Vielleicht tut sie es auch. Vielleicht ist sie aber auch noch mit dem Abarbeiten der Papierberge auf Wöllers Schreibtisch beschäftigt. Dazu gehört auch das Beantworten der Abgeordneten-Anfragen. Und – hoppla – die Kleine Anfrage (Drs. 5/8627) hat justament mit ihrem bisherigen Wirkungskreis zu tun. Denn bis zu ihrer Berufung als Kultusministerin war Brunhild Kurth Leiterin der
Bildungsagentur Chemnitz, über Jahre also auch zuständig für die dortigen Schulfeststellungsbescheide, mit denen Kinder zum Besuch der Förderschule verpflichtet wurden. Und das – obwohl sie größtenteils den Voraussetzung der Förderschule gar nicht entsprachen.

Da staunte Annekathrin Giegengack selbst. Nach den Chemnitzer Verhältnissen hatte sie ja nur gefragt, weil das zufällig auch der Wahlkreis ist, in dem sie aktiv ist.
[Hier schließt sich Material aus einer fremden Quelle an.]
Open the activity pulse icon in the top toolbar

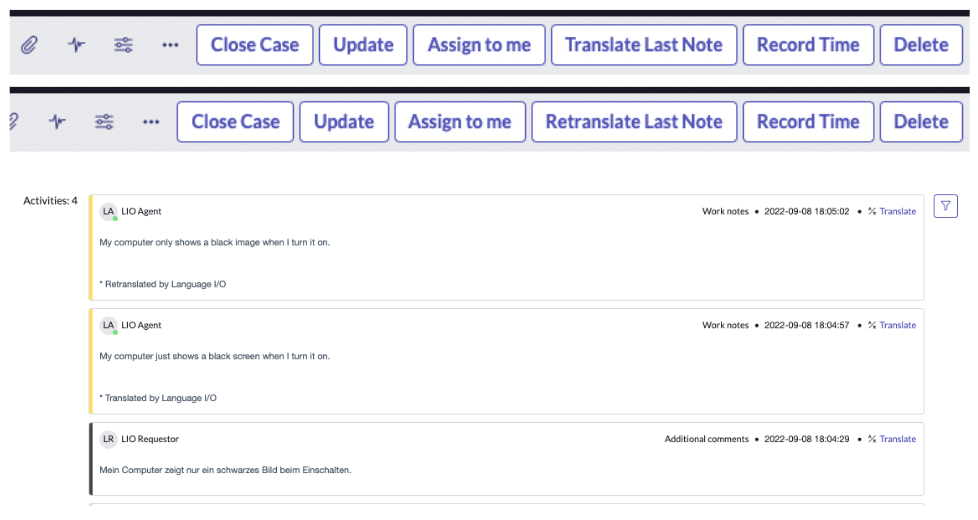point(76,45)
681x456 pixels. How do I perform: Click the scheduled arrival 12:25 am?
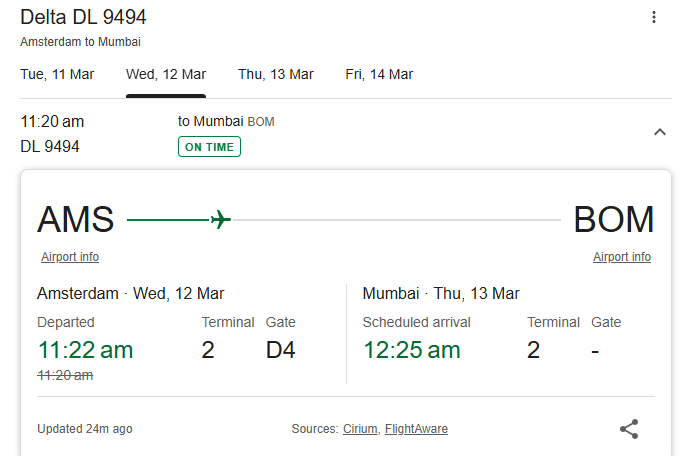[411, 350]

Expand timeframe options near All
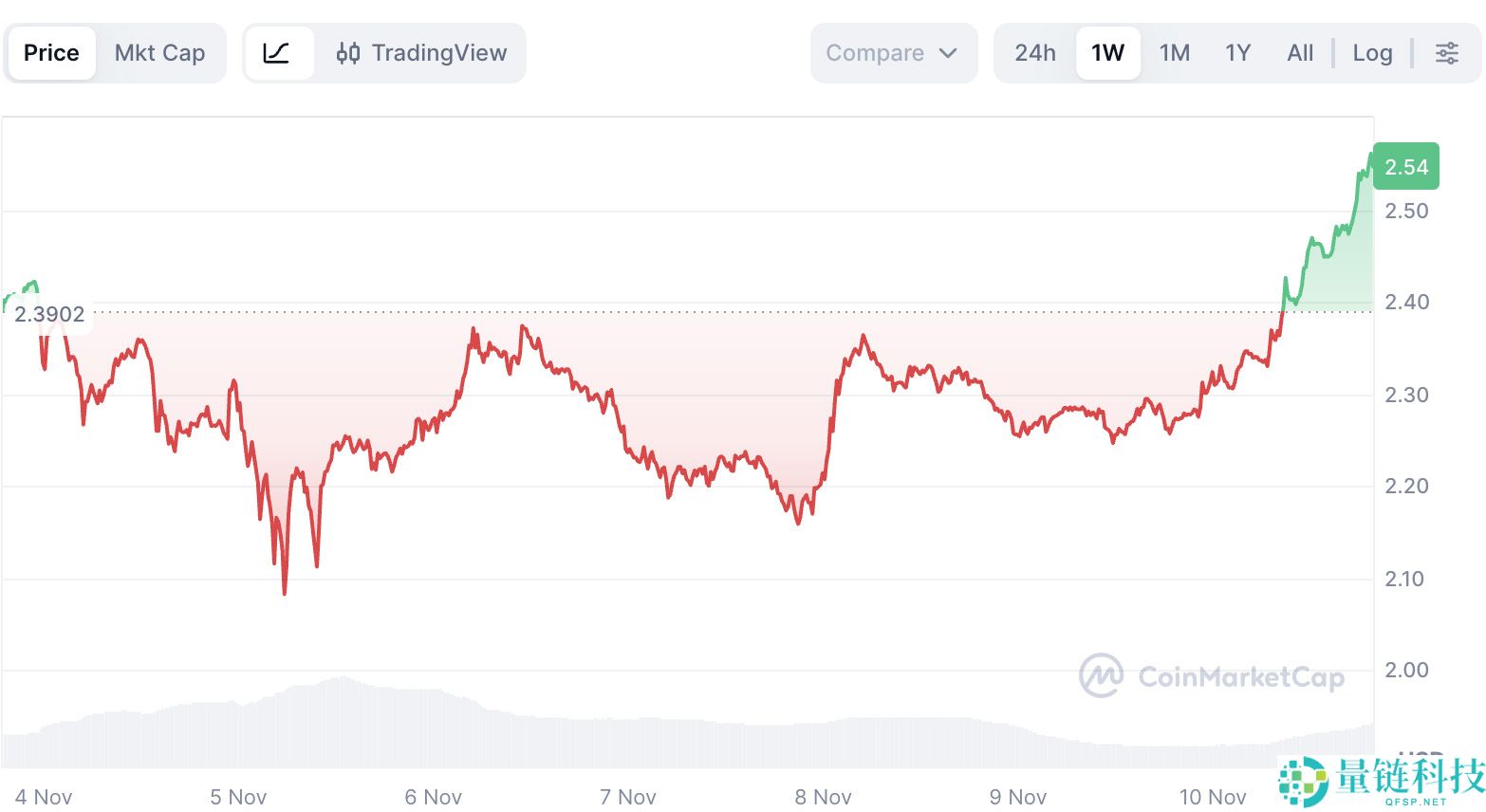coord(1299,53)
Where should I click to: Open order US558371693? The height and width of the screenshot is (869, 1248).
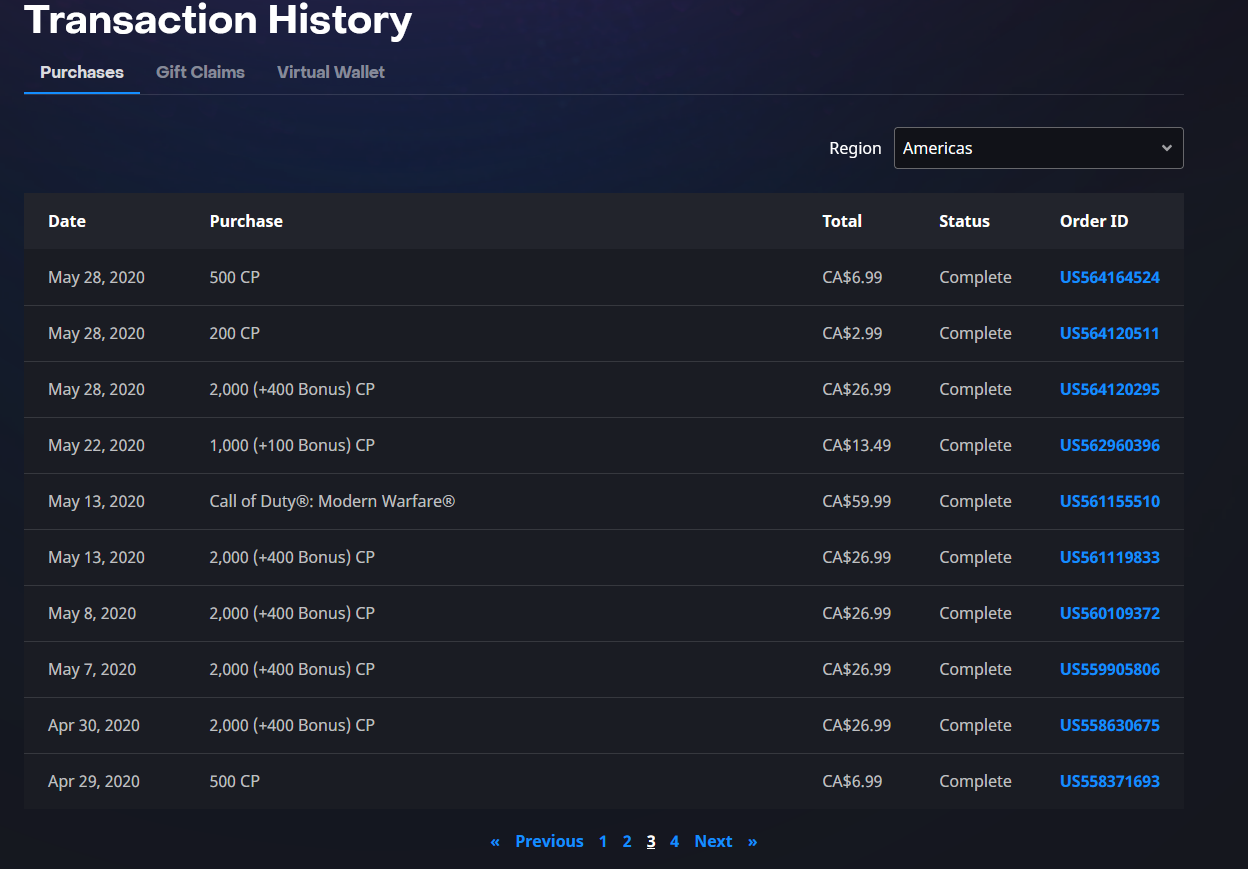(1109, 781)
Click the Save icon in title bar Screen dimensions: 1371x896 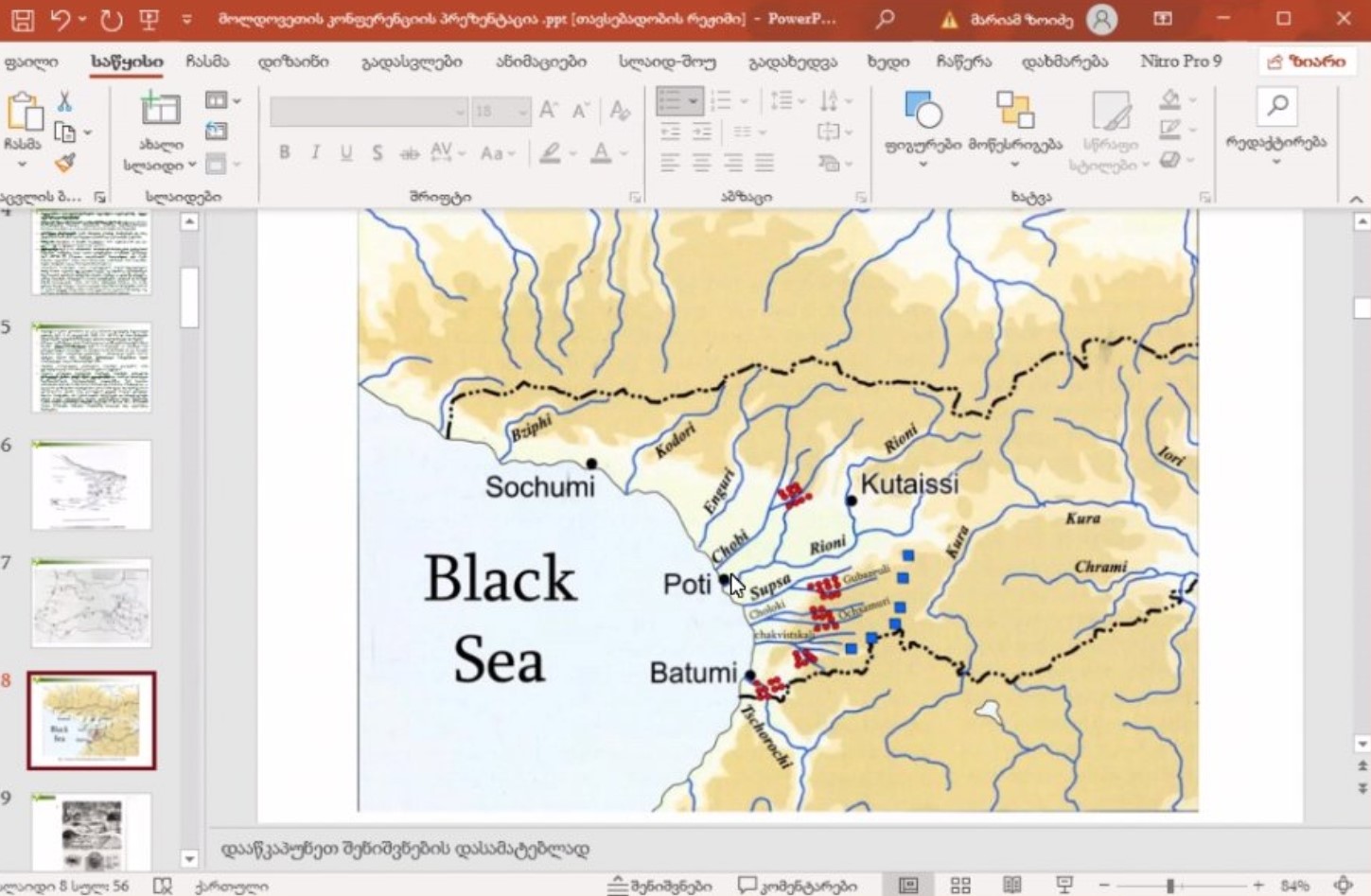click(x=23, y=19)
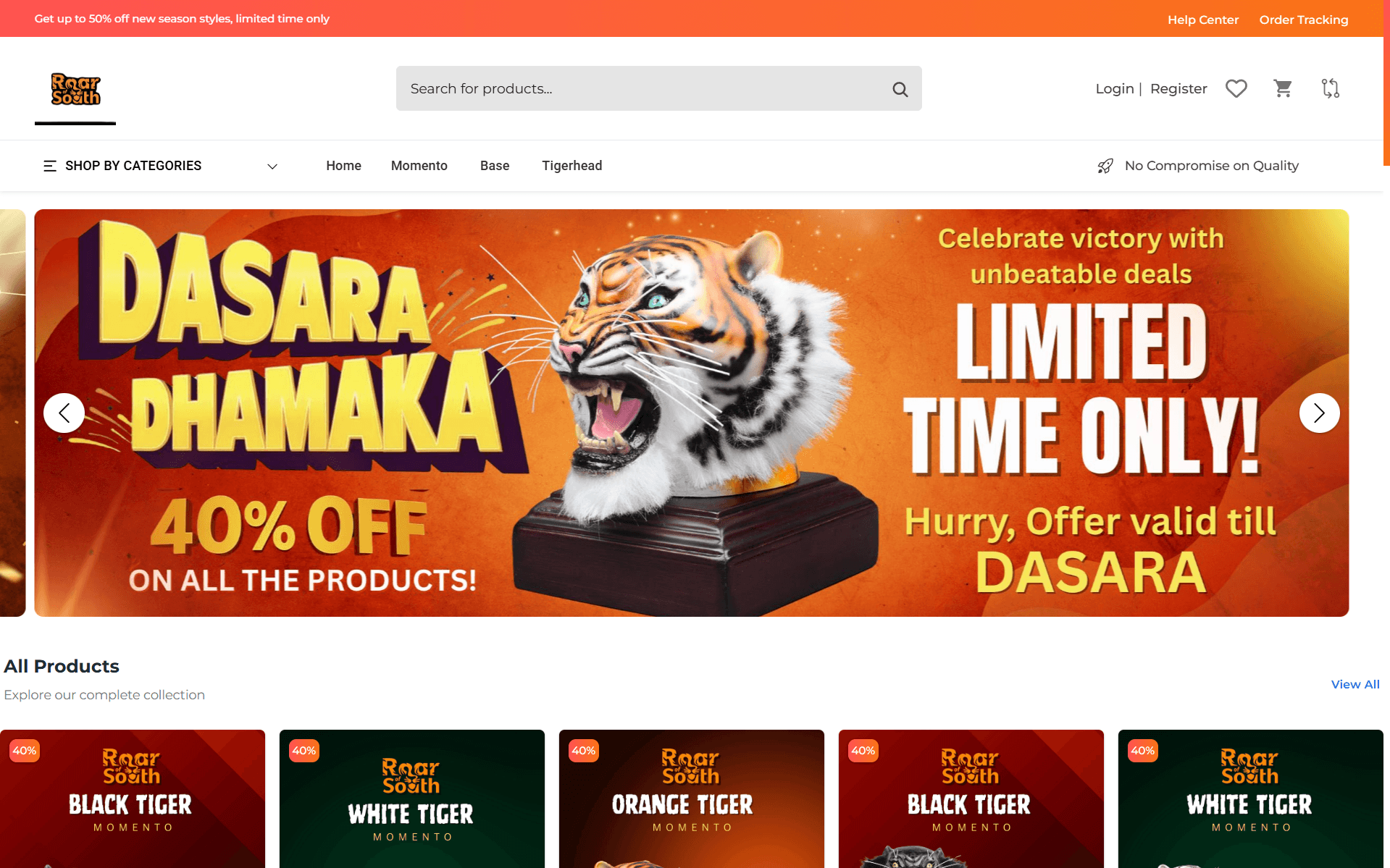Click the rocket quality icon
This screenshot has height=868, width=1390.
[1105, 166]
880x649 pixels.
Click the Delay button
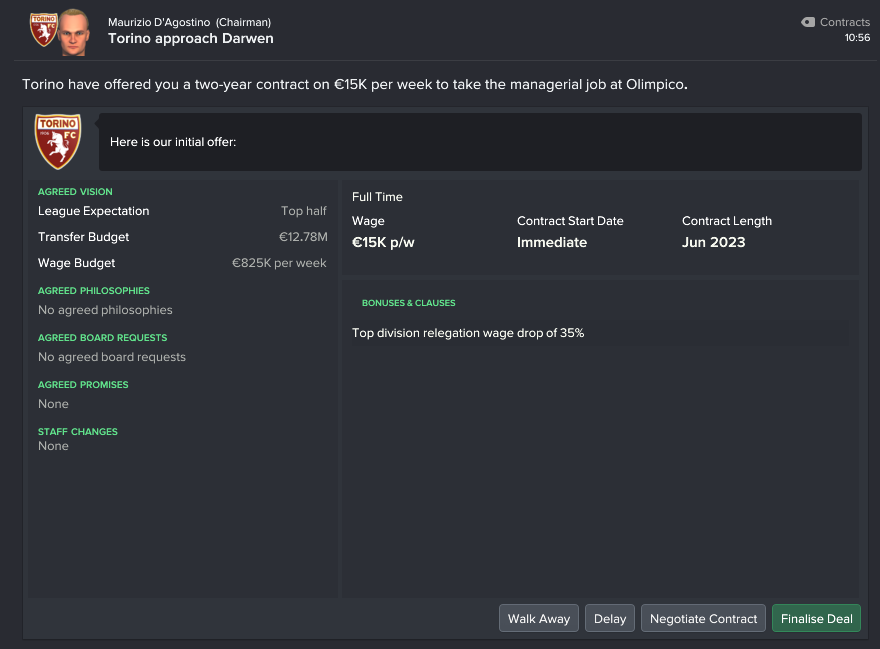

“Anlass zu der Kleinen Anfrage war die Tatsache, dass die Stadt Chemnitz vielen Eltern von Kindern der Sprachheilschule Chemnitz nach Prüfung der Voraussetzungen seit Februar keine Eingliederungshilfe mehr zahlt”, erklärt sie zum Grund ihrer Nachfrage. “Nach den Vorschriften der Eingliederungshilfeverordnung stehen diese Leistungen nur Personen zu, die als wesentlich behindert gelten.”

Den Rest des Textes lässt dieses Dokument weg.